İşte bu! Yeşil elli bir iş arkadaşımın dalından kırıp suda beklettikten sonra verdiği, maalesef ismini bilmediği ve bir kazaya kurban giden ilk saksıdan sonra ikincisini yetiştirmeyi denediğim (saksıda çiçek ve ben söz konusuysak çok büyük adım), şimdilik kısmen başarmış göründüğüm bu çiçekte neden bu kadar ısrarcıyım belli oldu, o bir oğlan güzeli. Çocukluğumun ev çiçeklerinden yani; küpeli, kız güzeli, öyle ya oğlan güzeli.
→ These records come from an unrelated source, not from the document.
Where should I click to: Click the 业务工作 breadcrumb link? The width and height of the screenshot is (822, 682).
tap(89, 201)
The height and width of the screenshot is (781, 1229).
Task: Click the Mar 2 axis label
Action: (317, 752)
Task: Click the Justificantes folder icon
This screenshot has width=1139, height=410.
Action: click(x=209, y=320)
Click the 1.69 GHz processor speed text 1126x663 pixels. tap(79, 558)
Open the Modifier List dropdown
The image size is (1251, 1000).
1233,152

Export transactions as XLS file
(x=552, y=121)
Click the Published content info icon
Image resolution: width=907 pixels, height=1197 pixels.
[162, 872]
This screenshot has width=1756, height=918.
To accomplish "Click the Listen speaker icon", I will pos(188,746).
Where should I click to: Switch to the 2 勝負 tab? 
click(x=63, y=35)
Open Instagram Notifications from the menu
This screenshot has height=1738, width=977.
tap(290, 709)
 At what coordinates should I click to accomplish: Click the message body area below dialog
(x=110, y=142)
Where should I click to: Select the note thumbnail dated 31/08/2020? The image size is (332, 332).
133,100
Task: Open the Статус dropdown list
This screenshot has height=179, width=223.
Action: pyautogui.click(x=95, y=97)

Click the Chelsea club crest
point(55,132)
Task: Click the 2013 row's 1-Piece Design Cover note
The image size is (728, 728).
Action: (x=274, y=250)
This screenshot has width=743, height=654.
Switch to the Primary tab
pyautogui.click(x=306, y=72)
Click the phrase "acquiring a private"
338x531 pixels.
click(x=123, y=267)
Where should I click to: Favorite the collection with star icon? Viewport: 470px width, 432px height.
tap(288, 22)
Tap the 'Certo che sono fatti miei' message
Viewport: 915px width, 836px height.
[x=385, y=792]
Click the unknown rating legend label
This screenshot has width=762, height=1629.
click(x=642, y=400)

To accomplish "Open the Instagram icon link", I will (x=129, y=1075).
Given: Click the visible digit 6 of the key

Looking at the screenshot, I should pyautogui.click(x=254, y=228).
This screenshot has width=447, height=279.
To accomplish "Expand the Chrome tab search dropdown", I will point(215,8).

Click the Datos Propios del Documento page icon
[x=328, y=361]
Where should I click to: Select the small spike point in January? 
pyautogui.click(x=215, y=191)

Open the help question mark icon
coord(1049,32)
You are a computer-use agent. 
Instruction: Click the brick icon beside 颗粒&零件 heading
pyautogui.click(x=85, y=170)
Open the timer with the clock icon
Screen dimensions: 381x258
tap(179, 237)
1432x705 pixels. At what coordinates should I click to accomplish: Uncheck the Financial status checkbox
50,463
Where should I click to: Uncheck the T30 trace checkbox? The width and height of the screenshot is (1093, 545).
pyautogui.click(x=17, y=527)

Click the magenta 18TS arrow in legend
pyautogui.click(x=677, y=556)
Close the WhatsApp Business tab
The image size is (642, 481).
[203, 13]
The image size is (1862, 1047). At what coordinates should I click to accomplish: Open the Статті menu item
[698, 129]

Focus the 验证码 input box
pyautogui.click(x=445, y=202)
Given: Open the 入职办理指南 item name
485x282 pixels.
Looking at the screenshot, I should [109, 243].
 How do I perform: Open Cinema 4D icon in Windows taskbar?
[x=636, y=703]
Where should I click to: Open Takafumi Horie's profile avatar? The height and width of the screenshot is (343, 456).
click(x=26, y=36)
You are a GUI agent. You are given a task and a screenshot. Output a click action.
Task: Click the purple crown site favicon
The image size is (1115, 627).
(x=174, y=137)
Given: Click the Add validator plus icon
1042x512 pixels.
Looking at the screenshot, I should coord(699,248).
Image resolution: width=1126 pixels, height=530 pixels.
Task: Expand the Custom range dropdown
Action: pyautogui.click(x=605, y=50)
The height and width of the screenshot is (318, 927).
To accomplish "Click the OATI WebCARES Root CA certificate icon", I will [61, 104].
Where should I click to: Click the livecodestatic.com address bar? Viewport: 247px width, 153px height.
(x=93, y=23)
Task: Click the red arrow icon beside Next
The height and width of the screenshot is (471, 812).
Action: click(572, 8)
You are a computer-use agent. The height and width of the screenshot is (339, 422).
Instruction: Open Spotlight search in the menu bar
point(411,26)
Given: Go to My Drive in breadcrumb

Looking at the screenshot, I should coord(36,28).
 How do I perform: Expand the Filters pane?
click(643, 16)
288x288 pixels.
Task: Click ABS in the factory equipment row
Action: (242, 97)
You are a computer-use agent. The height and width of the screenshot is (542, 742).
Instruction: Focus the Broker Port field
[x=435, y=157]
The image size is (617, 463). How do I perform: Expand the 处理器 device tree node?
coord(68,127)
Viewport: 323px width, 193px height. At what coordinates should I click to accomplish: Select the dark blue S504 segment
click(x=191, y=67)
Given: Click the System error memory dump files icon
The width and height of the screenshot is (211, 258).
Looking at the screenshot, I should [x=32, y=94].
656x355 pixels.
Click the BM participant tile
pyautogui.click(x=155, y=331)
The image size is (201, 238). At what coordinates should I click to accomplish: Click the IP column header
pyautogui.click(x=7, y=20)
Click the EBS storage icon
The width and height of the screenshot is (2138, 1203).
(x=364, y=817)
Bahçe bitkilerine ne kadar düşkünsem ev bitkilerine o kadar uzağım. Bir dolu gerekçe üretebilirim bunun için: Evde çiçeklerin güneş alabileceği alanlar sınırlı, o sınırlı alanlar bizim Badem'in serbest dolaşım alanları aynı zamanda(Dolaşamadığı neresi kalıyor ki zaten evde?).Saksıyla başbaşa bir Badem, dişlenmiş yapraklar, saksıdan dışarı çıkarılmış, bir güzel oynanıp dağıtılmış toprak, çiçeğe her su verdiğinizde biraz önce doldurulmuş su kabını bırakıp koşa koşa saksıdaki suya sokulan bir pembe buruncuk demek. Ama asıl gerekçe çiçeklerin saksıya sıkışmış gibi görünen hallerinin bana sıkıntı vermesi...idi. Ta ki oğlan güzelinin iş yerinde bir dolabın tepesinden aşağı kıvrıla kıvrıla uzanan kadifemsi yapraklarını görene kadar.
Kendisi yaprak güzeli, kolyoz (coleus) gibi isimlerle de bilinirmiş. En son çeliğinden üreyen yeni güzel, eşimin ofisinde bir köşeye yerleşti. İşyerinde az gölgeli, biraz olsun güneş alan bir nokta bulduğumda galiba bir nesil de orayı kapacak. Bir arkadaşıma ise sözüm var, ona da bir saksı hazırlayacağım ilk fırsatta. Geçmişten çıkıp gelen oğlan güzelinin bu yayılmacı politikası şimdilik çok eğlenceli.